## Data under study
* * *
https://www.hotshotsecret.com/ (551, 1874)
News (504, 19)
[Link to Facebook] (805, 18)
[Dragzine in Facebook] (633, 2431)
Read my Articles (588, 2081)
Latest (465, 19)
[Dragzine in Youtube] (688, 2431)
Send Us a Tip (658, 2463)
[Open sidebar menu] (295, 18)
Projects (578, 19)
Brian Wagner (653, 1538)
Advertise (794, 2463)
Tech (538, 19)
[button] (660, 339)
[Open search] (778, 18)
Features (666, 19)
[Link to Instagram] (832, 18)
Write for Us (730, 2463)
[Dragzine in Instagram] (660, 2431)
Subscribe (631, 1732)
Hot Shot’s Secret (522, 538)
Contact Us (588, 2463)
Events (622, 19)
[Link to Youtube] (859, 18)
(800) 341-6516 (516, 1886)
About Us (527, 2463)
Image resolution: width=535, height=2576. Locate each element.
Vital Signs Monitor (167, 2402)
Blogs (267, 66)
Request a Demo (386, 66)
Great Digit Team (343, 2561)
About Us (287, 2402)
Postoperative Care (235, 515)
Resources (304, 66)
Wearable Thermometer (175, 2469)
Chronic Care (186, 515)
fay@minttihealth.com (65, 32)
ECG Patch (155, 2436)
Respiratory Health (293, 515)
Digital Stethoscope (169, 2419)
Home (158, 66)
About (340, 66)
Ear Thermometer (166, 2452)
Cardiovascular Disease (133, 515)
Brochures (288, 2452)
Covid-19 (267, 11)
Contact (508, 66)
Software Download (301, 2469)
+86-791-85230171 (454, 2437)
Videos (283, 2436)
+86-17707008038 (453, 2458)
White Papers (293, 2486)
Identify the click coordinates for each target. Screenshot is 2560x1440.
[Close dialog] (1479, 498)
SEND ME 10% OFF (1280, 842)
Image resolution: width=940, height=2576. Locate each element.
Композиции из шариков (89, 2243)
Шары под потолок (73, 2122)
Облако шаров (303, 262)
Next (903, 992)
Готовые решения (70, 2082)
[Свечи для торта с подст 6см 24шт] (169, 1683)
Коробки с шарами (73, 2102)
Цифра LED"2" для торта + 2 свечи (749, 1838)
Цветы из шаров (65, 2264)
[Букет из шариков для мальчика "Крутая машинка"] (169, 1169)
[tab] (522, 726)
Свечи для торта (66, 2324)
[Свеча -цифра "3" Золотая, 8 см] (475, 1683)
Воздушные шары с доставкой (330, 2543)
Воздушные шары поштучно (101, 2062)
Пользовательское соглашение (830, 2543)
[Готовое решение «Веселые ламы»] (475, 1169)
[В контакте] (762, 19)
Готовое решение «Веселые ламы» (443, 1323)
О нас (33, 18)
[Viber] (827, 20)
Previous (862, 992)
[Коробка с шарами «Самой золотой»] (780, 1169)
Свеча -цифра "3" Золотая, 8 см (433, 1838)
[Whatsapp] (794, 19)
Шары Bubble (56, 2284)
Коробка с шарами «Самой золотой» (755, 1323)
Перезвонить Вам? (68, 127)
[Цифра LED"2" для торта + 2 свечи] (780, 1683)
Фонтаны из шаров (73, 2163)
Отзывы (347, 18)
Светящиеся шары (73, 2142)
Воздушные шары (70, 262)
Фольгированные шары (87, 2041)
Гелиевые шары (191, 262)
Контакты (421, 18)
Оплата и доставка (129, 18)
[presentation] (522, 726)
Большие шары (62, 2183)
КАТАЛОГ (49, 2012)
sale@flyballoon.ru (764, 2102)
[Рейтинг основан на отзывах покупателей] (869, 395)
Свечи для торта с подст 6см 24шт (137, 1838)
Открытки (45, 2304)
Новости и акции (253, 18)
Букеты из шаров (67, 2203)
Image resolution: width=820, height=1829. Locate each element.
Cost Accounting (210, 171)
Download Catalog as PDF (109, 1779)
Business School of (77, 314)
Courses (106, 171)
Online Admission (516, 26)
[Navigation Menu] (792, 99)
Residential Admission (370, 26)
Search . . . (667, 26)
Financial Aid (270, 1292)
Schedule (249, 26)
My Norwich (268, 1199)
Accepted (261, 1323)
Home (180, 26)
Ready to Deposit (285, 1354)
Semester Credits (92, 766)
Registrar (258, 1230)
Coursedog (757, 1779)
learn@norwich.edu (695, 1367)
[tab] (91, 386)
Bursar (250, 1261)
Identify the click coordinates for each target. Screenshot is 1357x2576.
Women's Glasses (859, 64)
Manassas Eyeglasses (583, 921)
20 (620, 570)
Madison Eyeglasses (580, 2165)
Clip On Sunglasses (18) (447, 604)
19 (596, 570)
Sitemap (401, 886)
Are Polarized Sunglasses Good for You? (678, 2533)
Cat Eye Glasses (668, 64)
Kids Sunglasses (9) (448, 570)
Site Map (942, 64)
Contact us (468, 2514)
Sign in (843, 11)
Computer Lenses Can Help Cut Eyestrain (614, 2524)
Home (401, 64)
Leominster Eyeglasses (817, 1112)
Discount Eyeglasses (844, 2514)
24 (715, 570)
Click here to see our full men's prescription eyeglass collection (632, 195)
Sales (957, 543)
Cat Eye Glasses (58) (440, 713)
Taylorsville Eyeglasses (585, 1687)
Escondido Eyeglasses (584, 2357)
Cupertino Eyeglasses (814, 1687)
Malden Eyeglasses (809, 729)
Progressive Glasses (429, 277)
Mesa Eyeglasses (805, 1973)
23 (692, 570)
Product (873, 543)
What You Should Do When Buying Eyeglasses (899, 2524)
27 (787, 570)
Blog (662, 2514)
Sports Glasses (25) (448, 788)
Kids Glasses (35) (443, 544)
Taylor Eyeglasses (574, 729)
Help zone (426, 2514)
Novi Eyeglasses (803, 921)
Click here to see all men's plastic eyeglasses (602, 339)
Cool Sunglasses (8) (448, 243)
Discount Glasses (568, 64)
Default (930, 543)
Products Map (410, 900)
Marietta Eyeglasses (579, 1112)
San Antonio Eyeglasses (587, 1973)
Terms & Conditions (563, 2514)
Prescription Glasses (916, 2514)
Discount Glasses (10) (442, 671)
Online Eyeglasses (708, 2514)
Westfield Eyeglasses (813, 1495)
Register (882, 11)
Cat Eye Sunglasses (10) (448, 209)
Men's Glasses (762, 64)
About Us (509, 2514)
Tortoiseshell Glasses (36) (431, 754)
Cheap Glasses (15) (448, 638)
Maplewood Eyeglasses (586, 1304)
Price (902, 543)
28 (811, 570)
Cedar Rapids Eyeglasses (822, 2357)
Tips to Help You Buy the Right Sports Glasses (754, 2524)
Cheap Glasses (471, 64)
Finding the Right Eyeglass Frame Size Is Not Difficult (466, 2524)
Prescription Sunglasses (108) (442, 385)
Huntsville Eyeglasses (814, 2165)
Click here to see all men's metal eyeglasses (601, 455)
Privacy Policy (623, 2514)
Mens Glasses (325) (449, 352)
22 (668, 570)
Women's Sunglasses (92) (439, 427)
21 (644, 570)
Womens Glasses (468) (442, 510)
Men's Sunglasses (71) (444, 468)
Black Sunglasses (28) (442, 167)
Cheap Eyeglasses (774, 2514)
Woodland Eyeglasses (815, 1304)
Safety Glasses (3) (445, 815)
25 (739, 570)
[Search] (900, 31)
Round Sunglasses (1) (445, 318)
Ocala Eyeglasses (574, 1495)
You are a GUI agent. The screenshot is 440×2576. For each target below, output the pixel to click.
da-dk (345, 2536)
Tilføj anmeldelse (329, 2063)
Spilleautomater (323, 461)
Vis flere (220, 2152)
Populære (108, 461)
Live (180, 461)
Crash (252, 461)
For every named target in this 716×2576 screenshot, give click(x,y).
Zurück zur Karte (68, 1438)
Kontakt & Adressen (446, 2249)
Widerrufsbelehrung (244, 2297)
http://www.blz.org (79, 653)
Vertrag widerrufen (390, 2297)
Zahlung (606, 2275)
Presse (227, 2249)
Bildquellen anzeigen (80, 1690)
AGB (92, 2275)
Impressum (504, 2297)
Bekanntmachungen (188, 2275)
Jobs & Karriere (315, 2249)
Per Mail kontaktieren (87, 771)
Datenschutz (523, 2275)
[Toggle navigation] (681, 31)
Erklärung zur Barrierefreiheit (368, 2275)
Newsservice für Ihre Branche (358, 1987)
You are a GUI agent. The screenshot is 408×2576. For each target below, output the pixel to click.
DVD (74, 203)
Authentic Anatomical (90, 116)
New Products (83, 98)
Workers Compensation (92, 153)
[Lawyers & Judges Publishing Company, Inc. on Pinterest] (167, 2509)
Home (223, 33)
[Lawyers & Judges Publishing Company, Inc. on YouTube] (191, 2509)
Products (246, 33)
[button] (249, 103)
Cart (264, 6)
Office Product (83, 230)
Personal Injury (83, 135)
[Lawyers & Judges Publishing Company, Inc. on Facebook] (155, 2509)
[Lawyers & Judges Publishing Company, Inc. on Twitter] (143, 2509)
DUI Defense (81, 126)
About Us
* * *
## Exercise details
Restate word for word only the lines above from the line containing "Облако шаров (303, 262)" to the line containing "[Whatsapp] (794, 19)", both of them included.

## Finished task
Облако шаров (303, 262)
Next (903, 992)
Готовые решения (70, 2082)
[Свечи для торта с подст 6см 24шт] (169, 1683)
Коробки с шарами (73, 2102)
Цифра LED"2" для торта + 2 свечи (749, 1838)
Цветы из шаров (65, 2264)
[Букет из шариков для мальчика "Крутая машинка"] (169, 1169)
[tab] (522, 726)
Свечи для торта (66, 2324)
[Свеча -цифра "3" Золотая, 8 см] (475, 1683)
Воздушные шары с доставкой (330, 2543)
Воздушные шары поштучно (101, 2062)
Пользовательское соглашение (830, 2543)
[Готовое решение «Веселые ламы»] (475, 1169)
[В контакте] (762, 19)
Готовое решение «Веселые ламы» (443, 1323)
О нас (33, 18)
[Viber] (827, 20)
Previous (862, 992)
[Коробка с шарами «Самой золотой»] (780, 1169)
Свеча -цифра "3" Золотая, 8 см (433, 1838)
[Whatsapp] (794, 19)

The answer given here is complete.